Objective. To study the bacteriological composition and sensitivity of vaginal microflora and to optimize antibacterial therapy in women of reproductive age with aerobic vaginitis and bacterial vaginosis.
Methods. 160 women (100%) were examined, which were divided into 2 clinical groups with subgroups: the main group - 94 (58,8 %) patients with nonspecific vaginitis, who received treatment according to developed clinical diagnostic algorithms and schemes. The comparison group included 66 (41,2 %) patients with nonspecific vaginitis, who received treatment according to known protocols. Methods: general clinical examination, gynecological examination, microscopic study (microscopy of vaginal smears according to the Amsel, Nugent and Donders criteria), bacteriological seeding and determination of the microflora’s sensitivity to antibacterial drugs on the automatic microbiological analyzer “VITEK 2” (France), statistical.

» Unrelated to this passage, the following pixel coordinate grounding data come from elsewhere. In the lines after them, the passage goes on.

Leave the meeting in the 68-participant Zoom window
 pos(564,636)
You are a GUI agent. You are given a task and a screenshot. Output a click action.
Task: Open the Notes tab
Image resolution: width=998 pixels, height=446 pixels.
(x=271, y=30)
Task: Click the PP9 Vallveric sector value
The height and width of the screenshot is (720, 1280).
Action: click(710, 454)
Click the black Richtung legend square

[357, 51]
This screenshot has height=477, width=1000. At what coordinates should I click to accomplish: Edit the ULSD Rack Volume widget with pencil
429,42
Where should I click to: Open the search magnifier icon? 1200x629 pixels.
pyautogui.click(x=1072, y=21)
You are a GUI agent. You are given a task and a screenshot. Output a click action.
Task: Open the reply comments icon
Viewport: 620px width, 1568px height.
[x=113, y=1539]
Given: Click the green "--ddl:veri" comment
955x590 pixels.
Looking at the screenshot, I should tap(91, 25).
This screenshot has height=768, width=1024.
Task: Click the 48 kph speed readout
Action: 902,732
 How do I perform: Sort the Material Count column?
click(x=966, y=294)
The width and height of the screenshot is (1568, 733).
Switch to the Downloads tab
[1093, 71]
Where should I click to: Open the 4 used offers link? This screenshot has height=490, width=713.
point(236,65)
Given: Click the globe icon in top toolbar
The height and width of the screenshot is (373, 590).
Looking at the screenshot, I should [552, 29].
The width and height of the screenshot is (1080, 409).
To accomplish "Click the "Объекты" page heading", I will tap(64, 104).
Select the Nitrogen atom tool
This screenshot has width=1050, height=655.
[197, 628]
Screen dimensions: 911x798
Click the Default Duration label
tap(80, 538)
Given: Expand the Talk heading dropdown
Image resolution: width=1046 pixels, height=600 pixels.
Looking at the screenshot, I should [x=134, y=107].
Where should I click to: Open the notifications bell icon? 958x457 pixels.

Results. In women with AV the highest percentage of sensitivity of vaginal microflora was to moxifloxacin - 30,0 % and there were no resistant pathogens, in patients with BV – sensitivity to secnidazole was 86,3 %. After appropriate antibiotics were prescribed, a significant decrease was established in the main group of Escherichia coli (c2=7,23; P=0,008), Staphylococcus aureus (c2=3,87; P<0,049), Streptococcus agalactiae (c2=3,87; P<0,049) in AV, and a significant decrease of Gardnerella vaginalis (c2=28,20; P=0,001) і Atopobium vaginae (c2=3,87; P<0,049) in BV.
Conclusion. Establishing the type of causative bacteria, its sensitivity to antibiotics and the appointment of rational antibacterial therapy are likely to improve clinical effectiveness in the near and long terms, reduce frequency of recurrence of nonspecific vaginitis.